I used to be Coe Hill, the Canadian Shield, where rocks jut out of earth like exposed bone. It was dynamite that broke them down creating roadways like dry rivers to goldmines with no gold. Coe Hill with its roads and cold lakes named after dead relatives of mine and ancient farm equipment lying in unfarmed fields like dinosaur bones flaking with rust, eroded by sunlight. Coe Hill where the horses run like wild horses unfenced by fences and swim in the lake like children, their joy expressed through their good strong muscles and the way they look at each other with their wide, round eyes. Coe Hill and the wood stove in winter. The wild flowers in spring.
Now I am Toronto, fast and crowded, grey and full of bursts of colour, anonymity and constant exposure, rush hour. Toronto with its sidewalks and hard edges and me still dazzled by city lights, even after all this time.
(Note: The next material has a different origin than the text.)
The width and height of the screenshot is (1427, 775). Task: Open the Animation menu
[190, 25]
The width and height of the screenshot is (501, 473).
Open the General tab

I am Toronto the way a lover can never know the way they are beheld by their beloved, a belonging that fits so right but is still secondhand, still someone else’s. Toronto, like the places you can wander into, strange and heated on cold days, parks offering relief from unforgiving cement, the rumbling of bright red streetcars, feeling both lost and found, at home in a crowd.
More home to me than home ever was. A pigeon, more majestic
than a hawk. Greater than all the buildings that surround us, that unwanted bird, so loved, so hard to get rid of.